Exercise text: Begin
Mitral valve and subvalvular apparatus

Coexisting intrinsic mitral valve (MV) abnormalities are common in patients with HCM, and approximately 14% of patients undergoing surgery for HCM require concomitant mitral valve surgery [22]. The anterior and posterior MV leaflet lengths were greater in patients with HCM compared with those of the control group [23]. Additionally, mitral annular calcification, degenerative changes, myxomatous changes, chordal rupture, and fibrosis of the mitral leaflets have been reported in HCM [24]. The differentiation between mitral regurgitation (MR) secondary to systolic anterior motion (SAM) versus MR from intrinsic MV disease is important given the different management (i.e. septal reduction therapy alone in the case of SAM-causing MR or concomitant MV surgery in the case of intrinsic MV disease). The presence of severe MR without SAM and the central or anterior-directed MR jet suggest intrinsic MV disease. Papillary muscle in HCM has been described to be abnormal in number, position, morphology, mobility, insertion, or a combination of these abnormalities. In patients whose papillary muscle is hypermobile and causes LVOT obstruction, papillary muscle reorientation surgery has been shown to improve symptoms and LVOT obstruction [25].

Myocardial crypt

The area of myocardial cleft, crypt, or crevices had been described in the basal and mid posterior left ventricular wall in HCM carriers who have not yet developed hypertrophy [26]. Basal ventricular septal crypts have also been reported in genotype-negative non-obstructive HCM patients. The morphology of septal crypts appeared to be deeper compared to the inferoseptal crypts. However, the clinical significance of these septal crypts is still unclear [27].

Role of fibrosis in hypertrophic cardiomyopathy

Foci of late gadolinium enhancement (LGE) in HCM usually occur in areas of maximal hypertrophy or right ventricle-left ventricle insertion points and have been correlated with the area of interstitial expansion due to myocardial fibrosis [28,29]. Patients with HCM with evidence of LGE on CMR imaging tend to have more markers of risk of SCD, such as non-sustained ventricular tachycardia (NSVT), on Holter monitoring than patients without LGE [30]. However, available data are currently insufficient to consider LGE as an independent risk marker of SCD in HCM.
Exercise text: End
Exercise data: Begin
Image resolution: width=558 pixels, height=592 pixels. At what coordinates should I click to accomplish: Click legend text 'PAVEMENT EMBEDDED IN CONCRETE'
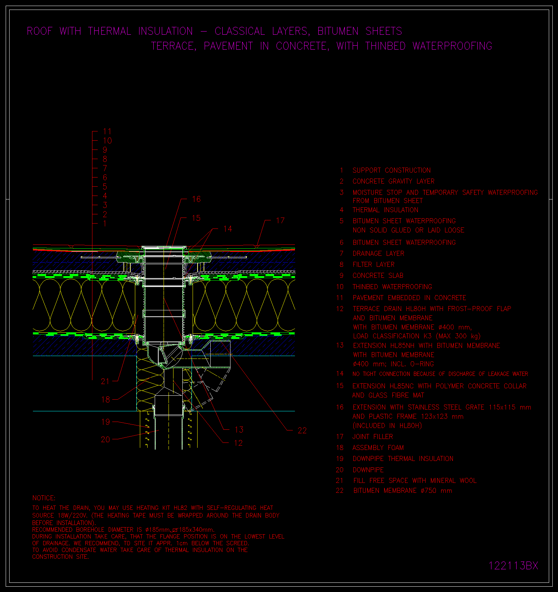[x=409, y=298]
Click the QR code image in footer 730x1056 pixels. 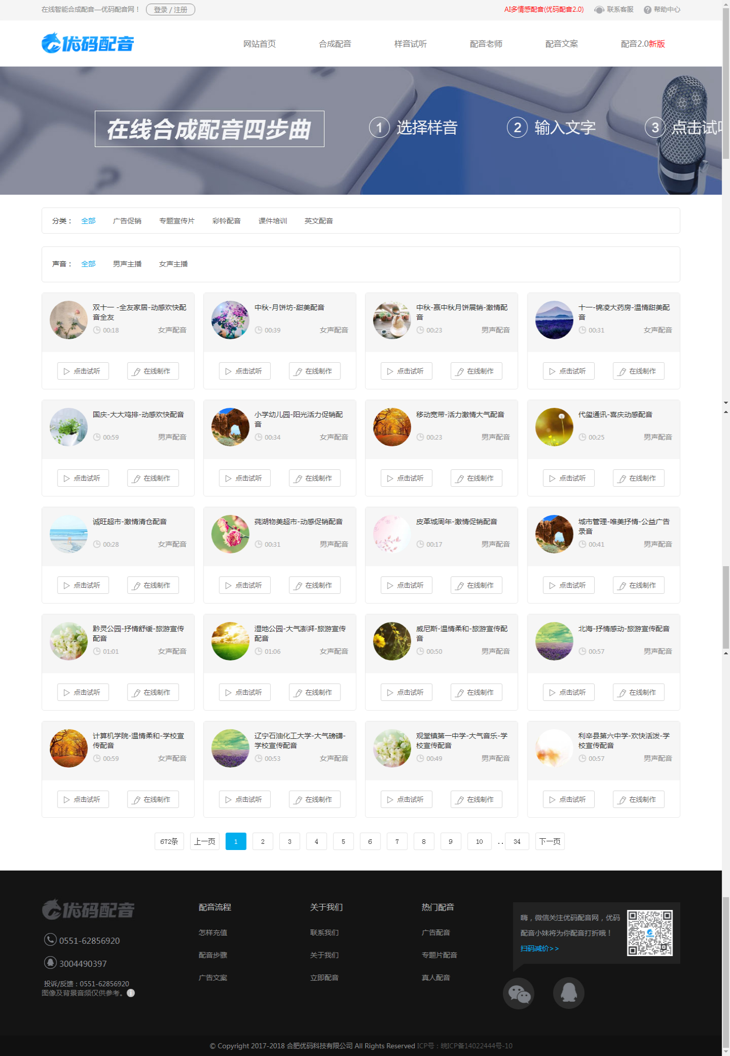pos(650,933)
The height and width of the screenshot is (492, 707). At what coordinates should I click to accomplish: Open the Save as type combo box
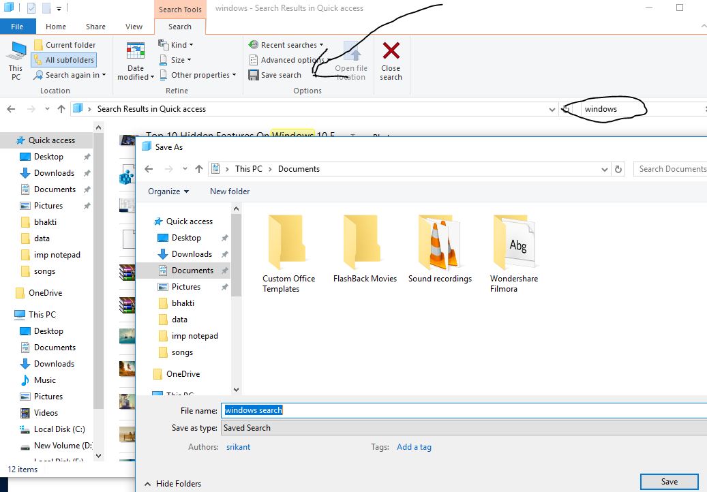(464, 428)
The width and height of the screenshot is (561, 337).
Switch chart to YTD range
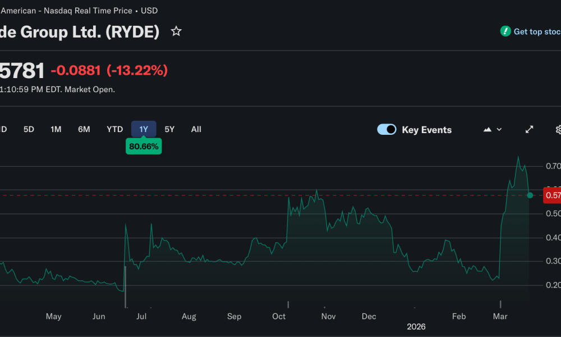(x=114, y=129)
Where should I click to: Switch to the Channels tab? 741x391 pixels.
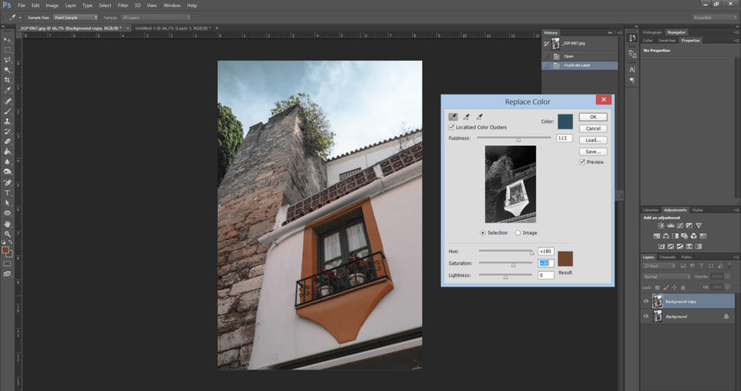(668, 257)
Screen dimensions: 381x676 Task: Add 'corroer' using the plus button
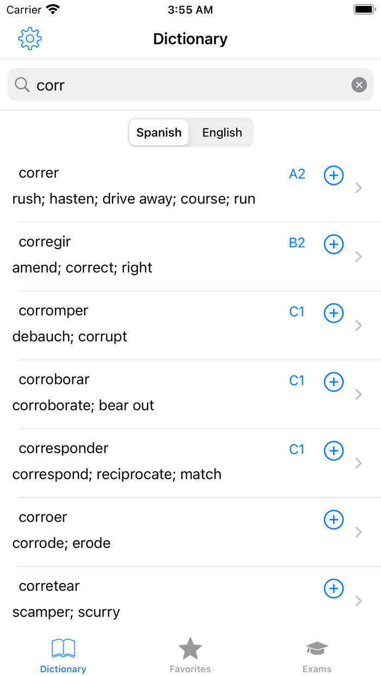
Exercise data: End
→ Problems to solve
a) In the text on hypertrophic cardiomyopathy:
(i) What share of patients undergoing surgery for HCM require concomitant mitral valve surgery?
(ii) In which part of the left ventricular wall had crypts been described in HCM carriers who have not yet developed hypertrophy?
(iii) Which marker of SCD risk on Holter monitoring is named as more common in patients with LGE?
b) Repeat word for word the part of the text on hypertrophic cardiomyopathy that opens with the words containing "Myocardial crypt" and closes with "still unclear [27].".

→ Replies
a)
(i) Approximately 14%
(ii) The basal and mid posterior left ventricular wall
(iii) Non-sustained ventricular tachycardia (NSVT)

b)
Myocardial crypt

The area of myocardial cleft, crypt, or crevices had been described in the basal and mid posterior left ventricular wall in HCM carriers who have not yet developed hypertrophy [26]. Basal ventricular septal crypts have also been reported in genotype-negative non-obstructive HCM patients. The morphology of septal crypts appeared to be deeper compared to the inferoseptal crypts. However, the clinical significance of these septal crypts is still unclear [27].